Stretch that skit out over two hours, and that’s what this movie feels like.

 

Freakier Friday is a prime example of a piece of media written by people 30-and-older trying to appeal “young” and “hip” with “kids these days” by misusing their language. (Or rather, what language the writers imagine people 30-and-younger use!)

 

IMDB Poster

Here’s a few notable offenders:

 

• A sign on Harper’s door that reads: “No triggering. This is my safe space.”

• Lily arguing her dad misused the word “gaslighting.”

• Tess recommending Harper and Lily braid each other’s hair in styles that aren’t “culturally-appropriative.”

• The teacher in detention telling his students to read something “in books, not on screens.”

• Lily (in Tess’s body) calling her tennis opponents “Boomers”, only for those opponents to rebuff that they’re”Gen X” (or, actually, “Elder Millennials.”)
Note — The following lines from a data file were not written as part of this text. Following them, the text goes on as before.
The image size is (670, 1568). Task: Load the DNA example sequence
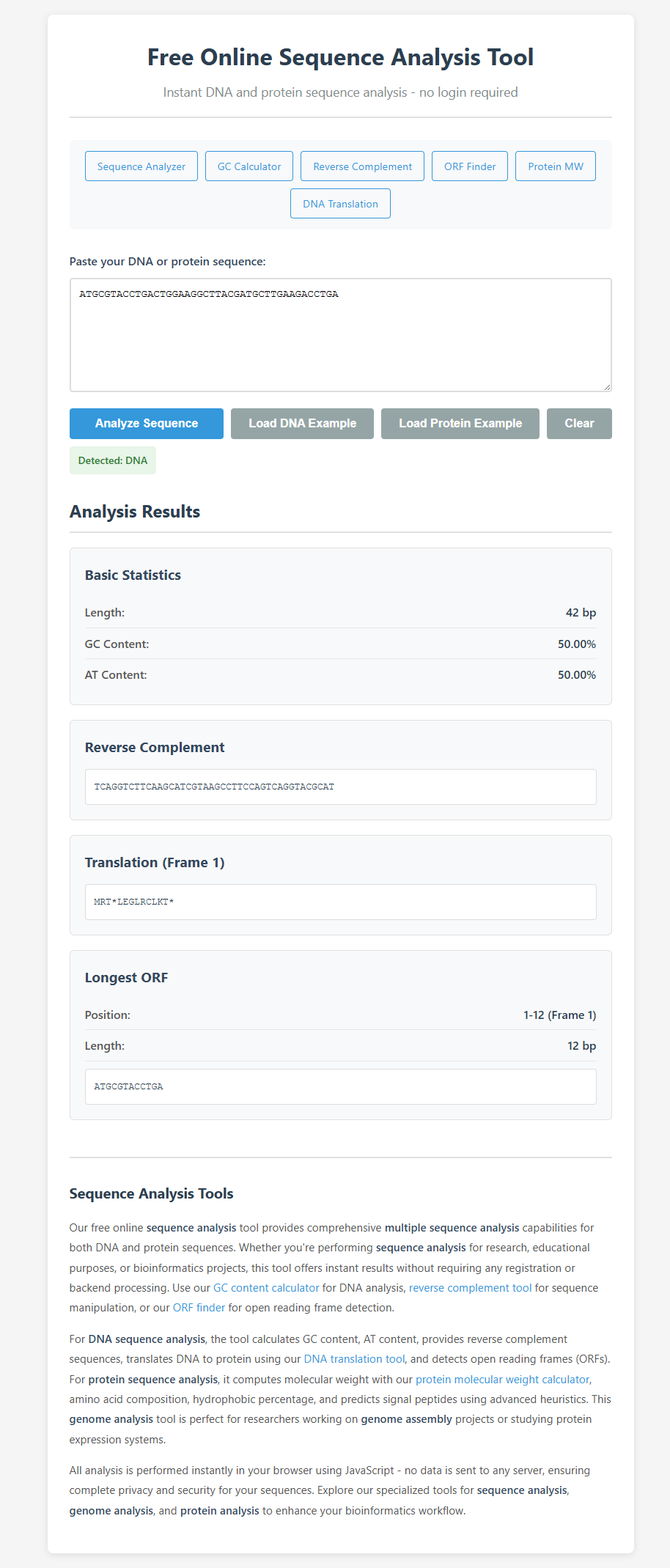pos(302,424)
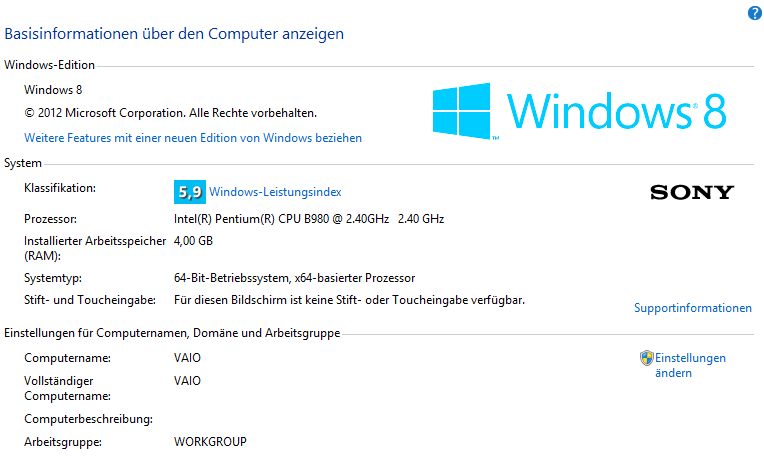Click the Sony manufacturer logo
764x463 pixels.
[x=692, y=192]
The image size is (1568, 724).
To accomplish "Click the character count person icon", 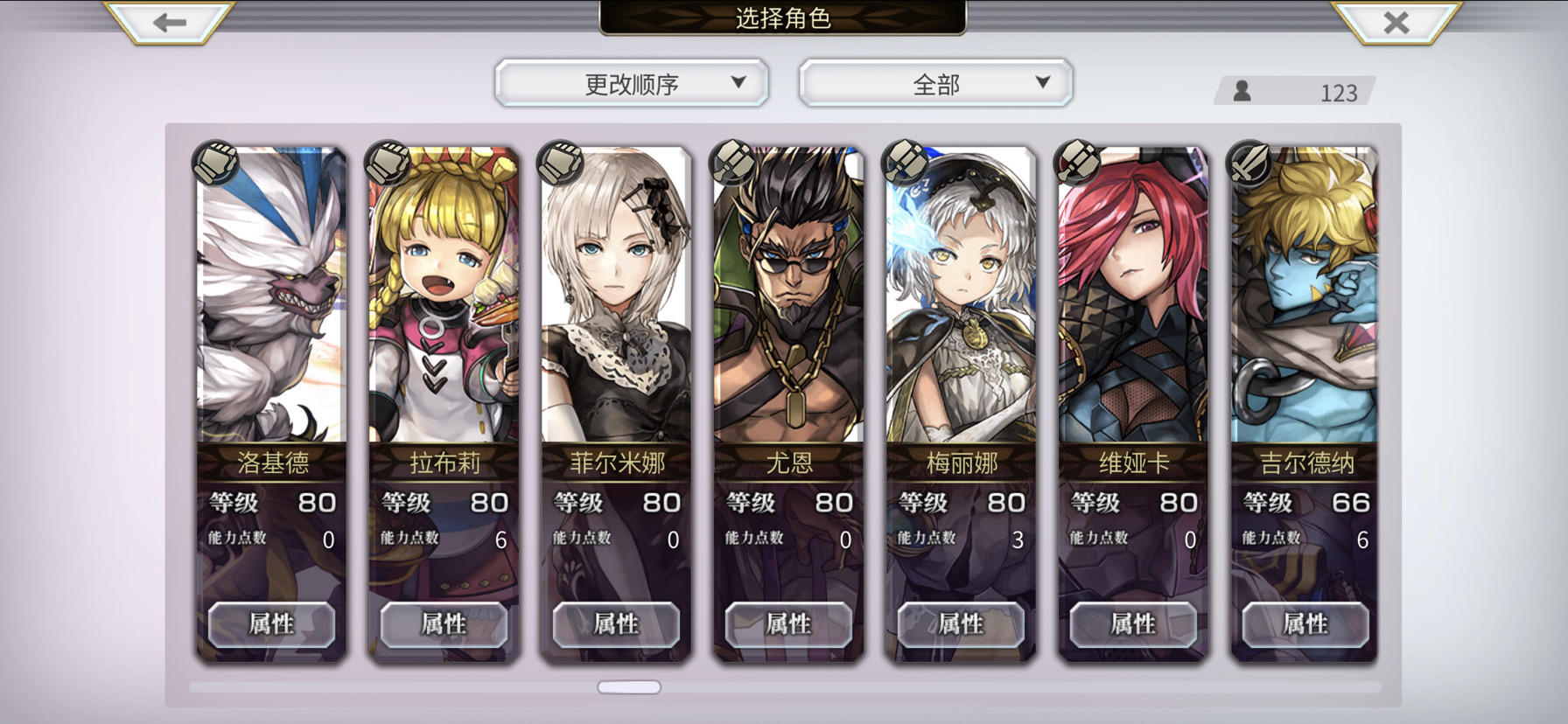I will [1242, 91].

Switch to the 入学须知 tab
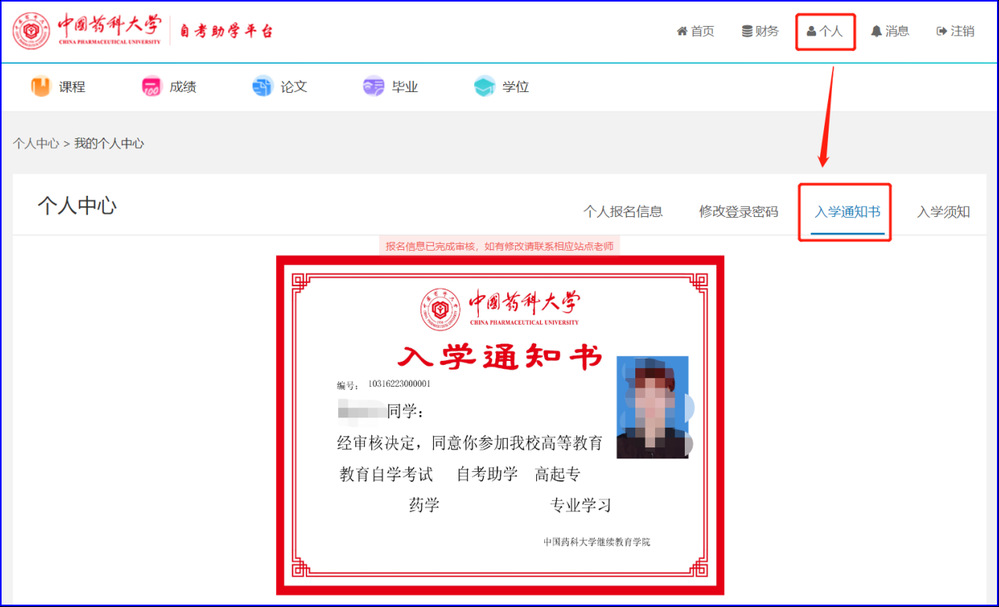[943, 212]
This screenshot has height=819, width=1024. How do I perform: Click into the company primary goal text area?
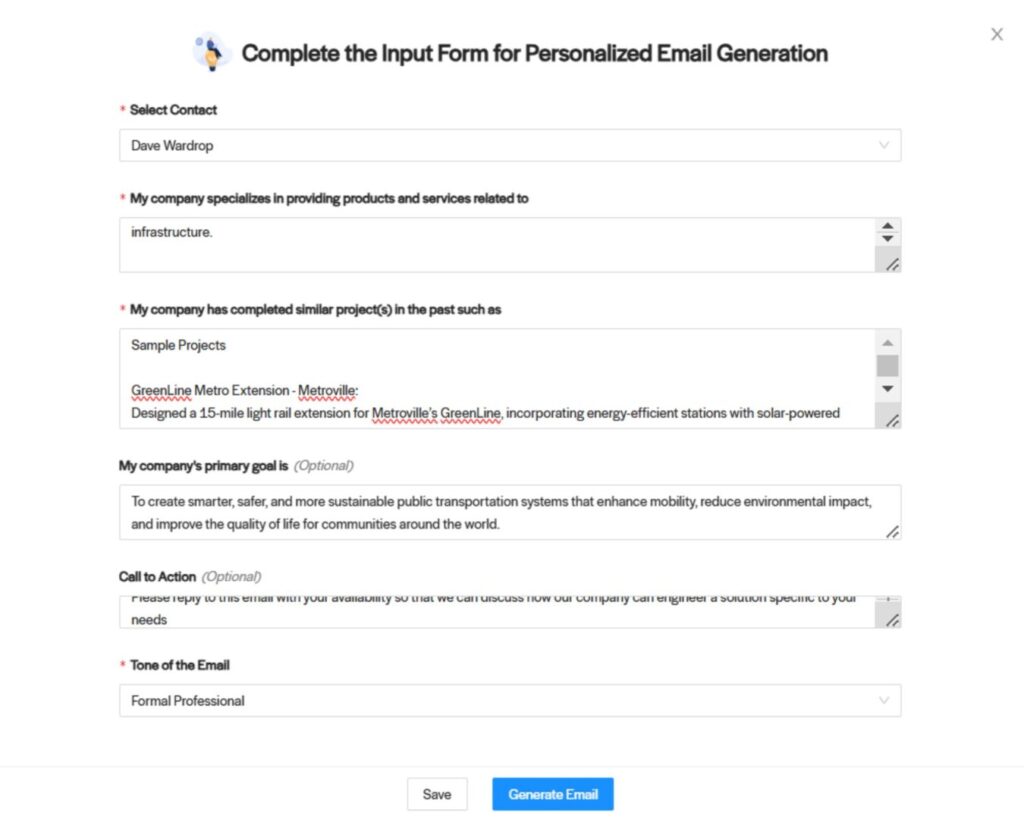[x=510, y=512]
• Anna’s assistant reading out several potential magazine feature headlines, one of which uses the word “slay”, prompting Harper (in Anna’s body) to ask “what out-of-touch adult wrote that?” (I’m asking that very question about the dialogue in this movie!)

 

Ugh! Screenwriters! Some free advice: you’re never going to appear “young” and “hip” with “kids these days” by trying (and failing) to use modern slang. You’re only going to come across like Steve Buscemi in 30 Rock with a backward baseball cap and skateboard, saying, “How do you do, fellow kids.”

 

Not going to lie: I never felt “older” watching a film since I reviewed Paw Patrol: The Mighty Movie. But give that filmcredit. At least it was written specifically for young children.

 

I have no clue who Freakier Friday was made for. The movie feels like it was made for older audiences who grew up watching the original and younger audiences to get them interested in the original. And it feels like Freakier Friday failed in both regards.

 

And I don’t know what makes me feel older: watching the older women in the younger girls’ bodies saying how much they love having faster metabolisms and not suffering from fragile bones and arthritis, or the younger girls in the older women’s bodies finding out that older people wear adult diapers and dentures?

 

Take one scene where the younger girls in the older women’s bodies decide to speed through LA despite neither of them knowing how to drive. I know younger people are supposed to feel liberated imagining themselves as the kid characters driving, but I could only scream out in horror, “Dear Lord! They’re going to get killed or arrested!”

 

Actually, you know the worst part about this movie? It has a Walgreens commercial in the middle of it. No, I’m not kidding. An entire scene takes place in a Walgreens, and that scene opens with an exterior shot of the building that lasts two to three seconds. (Just so moviegoers are reminded where the characters are shopping! And where those moviegoers should go shopping after the movie!)

 

What else is to say about Freakier Friday? The story plays out like any other body swap story. The characters learn to empathize with the person they swapped bodies with. And Lindsay Lohan and Jamie Lee Curtis are still decent actors even 20 years later.

 

Look! I know I’m getting old. But it’s not like I can’t enjoy a movie aimed at younger people. I just gave a glowing review of an animated movie about pop stars in a musical genre I know nothing about. I can still be hip with what kids these days like.

 

Freakier Friday, on the other hand? This movie was made for me, a millennial who watched the original movie 20 years ago. But this movie didn’t make me relive my younger days. It just reminded me I’m 16 months away from turning 40!

 

You want to feel nostalgic for Freaky Friday? Watch the original movie on Disney Plus.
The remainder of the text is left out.